→ EXERCISE
Below are the entries to work from; restate word for word the portion that opens with the line containing "Task: Increase the weeks spinner value" and closes with the line containing "Given: Click the trash", keeping both.
◆ ◆ ◆ ◆
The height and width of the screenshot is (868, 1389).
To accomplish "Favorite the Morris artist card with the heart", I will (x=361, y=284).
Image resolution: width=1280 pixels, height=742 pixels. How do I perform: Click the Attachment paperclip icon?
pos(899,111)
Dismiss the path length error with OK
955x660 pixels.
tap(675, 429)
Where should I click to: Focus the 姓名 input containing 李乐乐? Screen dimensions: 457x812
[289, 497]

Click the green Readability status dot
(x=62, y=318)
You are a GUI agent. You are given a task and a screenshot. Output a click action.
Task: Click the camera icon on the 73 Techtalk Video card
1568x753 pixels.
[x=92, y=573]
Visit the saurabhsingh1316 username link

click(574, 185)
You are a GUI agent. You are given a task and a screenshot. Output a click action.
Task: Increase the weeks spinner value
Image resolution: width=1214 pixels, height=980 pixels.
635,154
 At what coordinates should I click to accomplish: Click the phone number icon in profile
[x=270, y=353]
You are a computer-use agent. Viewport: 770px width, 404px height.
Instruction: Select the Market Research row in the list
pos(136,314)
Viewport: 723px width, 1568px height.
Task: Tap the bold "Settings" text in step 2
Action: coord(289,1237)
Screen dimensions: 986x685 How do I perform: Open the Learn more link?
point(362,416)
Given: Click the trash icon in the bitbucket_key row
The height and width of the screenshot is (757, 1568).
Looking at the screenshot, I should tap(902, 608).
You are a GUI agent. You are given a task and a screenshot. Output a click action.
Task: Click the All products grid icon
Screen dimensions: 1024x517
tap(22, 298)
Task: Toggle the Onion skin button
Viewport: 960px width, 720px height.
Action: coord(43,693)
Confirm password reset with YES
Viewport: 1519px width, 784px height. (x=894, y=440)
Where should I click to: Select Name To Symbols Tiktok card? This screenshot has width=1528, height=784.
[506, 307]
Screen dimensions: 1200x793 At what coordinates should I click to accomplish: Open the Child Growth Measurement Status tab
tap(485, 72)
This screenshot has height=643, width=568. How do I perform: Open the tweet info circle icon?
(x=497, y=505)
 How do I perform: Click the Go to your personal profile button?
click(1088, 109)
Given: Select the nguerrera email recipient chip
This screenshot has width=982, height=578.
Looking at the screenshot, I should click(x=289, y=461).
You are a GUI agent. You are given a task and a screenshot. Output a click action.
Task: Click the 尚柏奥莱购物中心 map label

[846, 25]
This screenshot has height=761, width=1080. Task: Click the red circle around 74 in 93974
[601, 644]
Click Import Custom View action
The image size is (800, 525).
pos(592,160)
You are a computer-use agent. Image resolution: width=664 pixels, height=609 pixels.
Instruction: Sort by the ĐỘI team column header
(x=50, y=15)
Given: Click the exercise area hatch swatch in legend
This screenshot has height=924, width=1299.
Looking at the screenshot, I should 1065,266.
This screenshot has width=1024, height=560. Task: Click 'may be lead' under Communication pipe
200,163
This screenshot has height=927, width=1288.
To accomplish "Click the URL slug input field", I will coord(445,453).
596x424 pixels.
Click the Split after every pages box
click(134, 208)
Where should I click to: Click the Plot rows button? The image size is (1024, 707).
◆ ◆ ◆ ◆
→ EXERCISE OUTPUT
Task: Increase the weeks spinner value
Image resolution: width=1214 pixels, height=980 pixels.
635,154
 At what coordinates should I click to accomplish: Click the phone number icon in profile
[x=270, y=353]
You are a computer-use agent. Viewport: 770px width, 404px height.
Instruction: Select the Market Research row in the list
pos(136,314)
Viewport: 723px width, 1568px height.
Task: Tap the bold "Settings" text in step 2
Action: coord(289,1237)
Screen dimensions: 986x685 How do I perform: Open the Learn more link?
point(362,416)
Given: Click the trash icon in the bitbucket_key row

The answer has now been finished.